Oil Sands Truth: Shut Down the Tar Sands

Peace-Athabasca Delta gets special international designation

Alta. delta gets special international designation
by Margaret Munro, Canwest News Service
February 3, 2009

The Peace-Athabasca Delta in northern Alberta was declared one of the Western Hemisphere's most extraordinary and endangered places Tuesday by a leading environmental group that named the delta a "BioGem" it will campaign to save.

"The Peace-Athabasca Delta is one of the world's most important nesting grounds for migratory birds. But these rest areas are threatened by the world's largest industrial project — Alberta's tarsand mines," Susan Casey-Lefkowitz, the director of the Natural Resources Defense Council's Canada program said in announcing the designation.

"By designating this area as a BioGem, we can help prevent potential devastation from the oil industry and other development."

The Peace-Athabasca Delta is one of the busiest bird-resting grounds on the globe, serving as a stopover and nesting area for more than a million birds, including tundra swans, snow geese and countless ducks. For many waterfowl, this area is their only nesting ground.

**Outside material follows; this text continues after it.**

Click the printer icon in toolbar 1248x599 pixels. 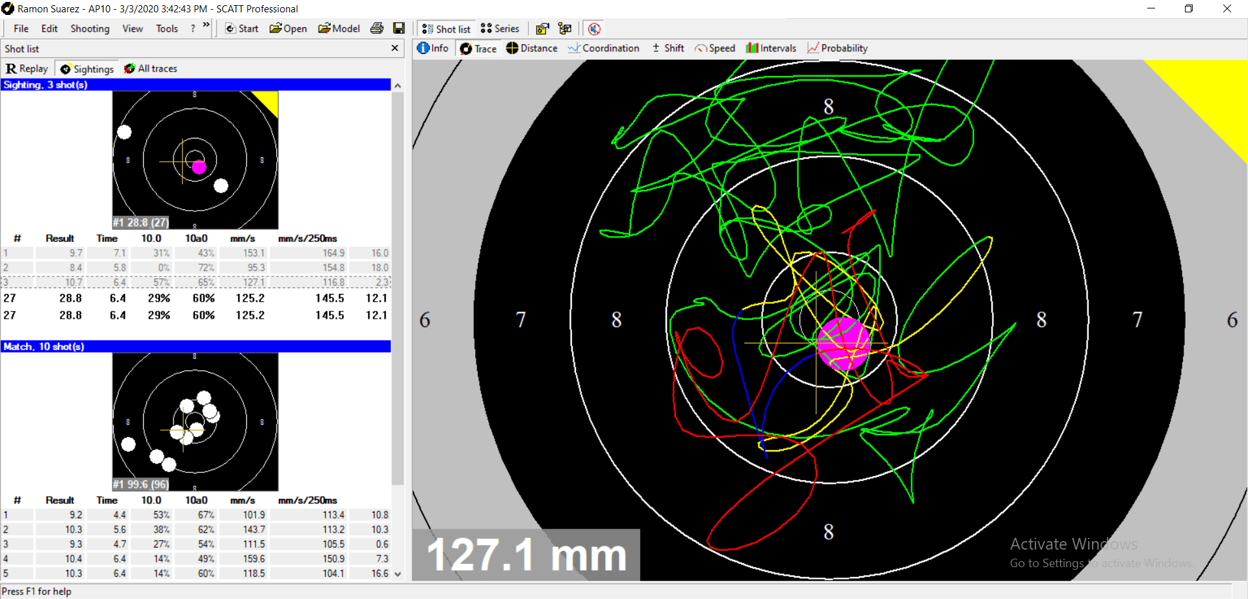point(376,29)
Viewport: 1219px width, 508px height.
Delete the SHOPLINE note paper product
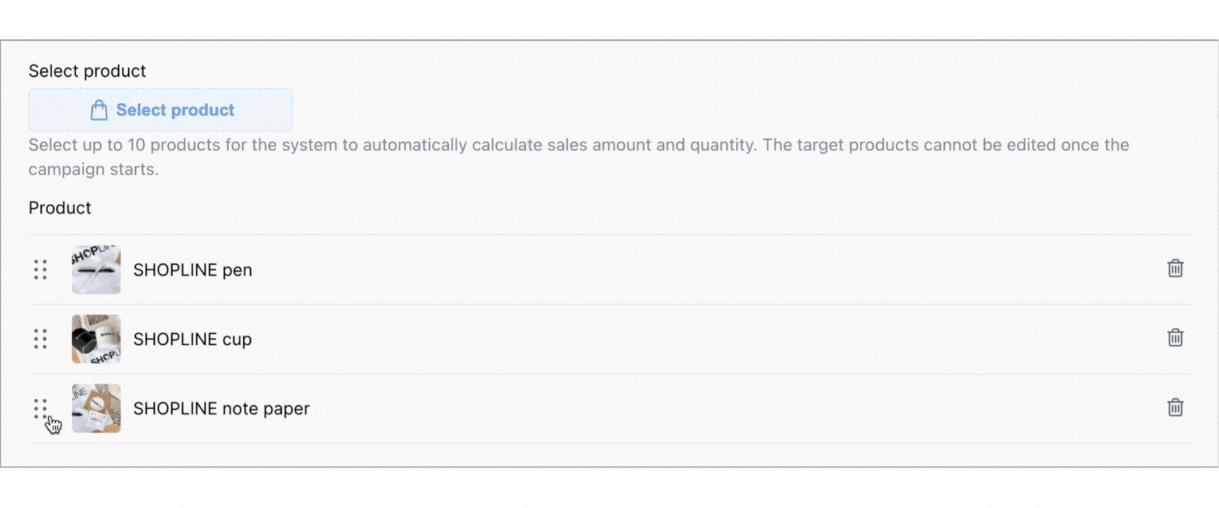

The delta and the bird populations are also very important to local aboriginal communities.

Energy extraction from the oilsands just south of the delta is a major concern to environmental groups that say the massive projects could contaminate and reduce water flow into the delta, killing fish and disturbing habitat. The oilsands development is also a major Canadian source of greenhouse gasses linked to global warming.

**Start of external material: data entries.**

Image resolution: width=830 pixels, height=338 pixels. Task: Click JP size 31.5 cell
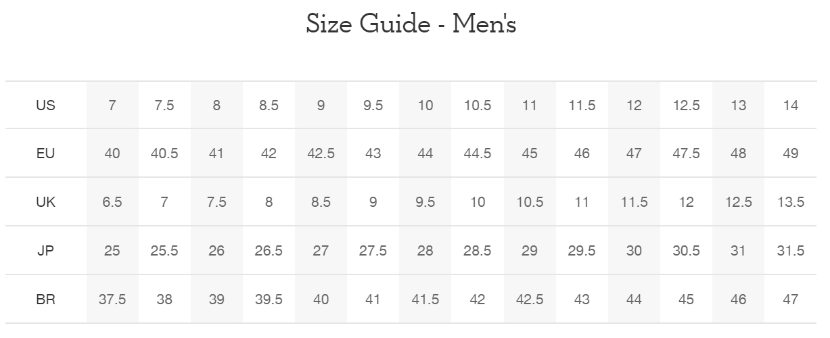pos(790,251)
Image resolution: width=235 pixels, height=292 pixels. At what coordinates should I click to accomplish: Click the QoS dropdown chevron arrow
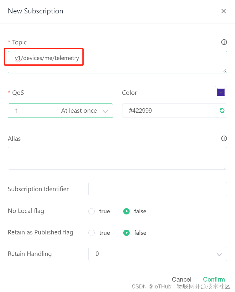pyautogui.click(x=105, y=111)
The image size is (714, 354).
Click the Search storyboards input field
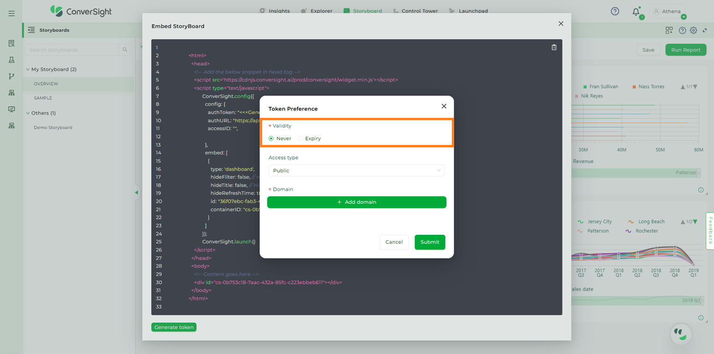coord(72,50)
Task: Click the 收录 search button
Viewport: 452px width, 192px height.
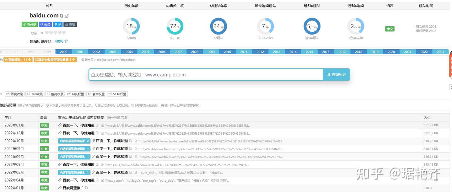Action: [46, 24]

Conservation groups recently released a report that estimated oilsands projects could see as many as 166 million birds lost in future generations throughout the larger Boreal forest. The report pointed to increasing impacts in the next 30 to 50 years, despite international treaties to protect these birds.

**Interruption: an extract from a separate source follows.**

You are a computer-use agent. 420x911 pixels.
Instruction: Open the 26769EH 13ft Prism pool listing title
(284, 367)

Since 2001, the Natural Resources Defense Council has campaigned to save more than 30 special natural places throughout the Americas that offer sanctuary for endangered wildlife, curb global warming and provide livelihoods for local communities. The delta joins 12 other BioGems, including two other newly designated regions: the Carrizo Plain National Monument in central California and the country of Costa Rica.

Environmentalists also say the new oilsands tailings rules released Tuesday by the Alberta government will not end the practice of allowing millions of litres a day of toxic pollution to leak into the groundwater systems of the Athabasca watershed.

"Local communities and workers will continue to bear the health risks of using tailings ponds as cheap dump sites for tarsands waste," said Matt Price, project manager with Environmental Defence said in a release.

A recent report by Environmental Defence used industry data to estimate that tailings ponds leak four billion litres a year of toxic pollution into groundwater, with projections that this could reach 25 billion litres a year within a decade.

Tailings ponds are also a major source of air pollution, particularly in summer months when the heat causes volatile organic compounds from the ponds to vaporize into the air.

Environment Canada has estimated that emissions of just one volatile organic compound — benzene, a human carcinogen — are now about 100 tonnes a year and could grow to 800 tonnes by 2015.

Environmental protection in the oilsands is a shared responsibility of the federal and Alberta governments, but the environmentalists say the federal government has so far not enforced its pollution laws to crack down on toxic air and water releases from the tailings ponds.

"We are calling on the federal government to step in to do its job," said Price.